Separation Anxiety

Separation anxiety is infants’ distress or being really upset when a main caregiver leaves.  This starts a little after stranger wariness (see that article) at 7 to 8 months old and it peaks around 14 months old.  The crying andclinging are normal around 1 year old, and then this decreases as the child gets more used to being with other caregivers.  The infant’s cognitive development is improving as he/she wonders, “Where is my mom going?  When will she come back?”  Stranger wariness and separation anxiety are infant fears that are positive becausethey show that the infant is attached to his/her main caregiver (see article on attachment; Berger, 2018; Feldman, 2014).

I taught a night class when my eldest child was 1 year old, probably the worst time to do this in terms of separation anxiety.  The last thing that I saw when I left was her screaming for me.  This makes you think that your child is crying the whole time that you are gone, which is not true.

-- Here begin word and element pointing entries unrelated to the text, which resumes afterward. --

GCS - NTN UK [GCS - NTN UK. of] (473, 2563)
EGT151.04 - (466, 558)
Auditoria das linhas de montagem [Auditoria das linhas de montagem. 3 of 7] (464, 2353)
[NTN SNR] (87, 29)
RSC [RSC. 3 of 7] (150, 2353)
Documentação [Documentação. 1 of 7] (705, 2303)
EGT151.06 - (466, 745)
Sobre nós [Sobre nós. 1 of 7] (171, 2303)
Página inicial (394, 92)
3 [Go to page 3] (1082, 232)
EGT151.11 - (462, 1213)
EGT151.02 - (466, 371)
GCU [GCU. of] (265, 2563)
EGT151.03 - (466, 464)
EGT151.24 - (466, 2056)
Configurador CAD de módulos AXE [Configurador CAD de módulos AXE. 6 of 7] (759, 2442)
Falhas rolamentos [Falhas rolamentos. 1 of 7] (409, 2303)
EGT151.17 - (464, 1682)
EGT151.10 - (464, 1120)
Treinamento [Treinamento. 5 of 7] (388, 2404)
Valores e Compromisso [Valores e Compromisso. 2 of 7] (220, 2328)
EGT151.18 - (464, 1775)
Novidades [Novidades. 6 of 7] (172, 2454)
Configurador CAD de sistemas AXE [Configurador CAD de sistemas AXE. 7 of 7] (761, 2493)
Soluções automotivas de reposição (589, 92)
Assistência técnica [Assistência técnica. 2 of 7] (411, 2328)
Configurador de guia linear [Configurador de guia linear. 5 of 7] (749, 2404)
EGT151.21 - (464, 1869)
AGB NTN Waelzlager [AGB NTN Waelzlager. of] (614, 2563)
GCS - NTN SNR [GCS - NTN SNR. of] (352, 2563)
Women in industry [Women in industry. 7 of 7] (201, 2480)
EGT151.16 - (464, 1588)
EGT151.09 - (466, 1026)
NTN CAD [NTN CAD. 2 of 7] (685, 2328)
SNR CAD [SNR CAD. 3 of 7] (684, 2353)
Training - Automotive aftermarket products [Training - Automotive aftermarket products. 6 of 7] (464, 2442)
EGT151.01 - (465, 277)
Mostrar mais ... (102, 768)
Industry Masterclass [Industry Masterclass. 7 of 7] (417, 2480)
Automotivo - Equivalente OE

I have also been the child care worker taking care of that crying child when her parent leaves.  You hold the child while she cries and calms down.  You explain to the child that her/his parent will come back later.  “Mom or Dad had to go to work, but she/he will come back later.  She/he always comes back.”


If I had called my husband, I would have learned that my child had calmed down and was fine.  Please don’t go back to see if your child is okay.  When the child sees you, the crying will start all over again and it will be hard to leave again.  Calling to check in is good and you can leave a transitional object like a family picture or a stuffed animal to remind the child of home.


Berger, K. S. (2018). The developing person: Through Childhood and adolescence (11th

ed.). New York, NY: Worth.

Feldman, R. S. (2014). Child development: A topical approach. Boston, MA: Pearson.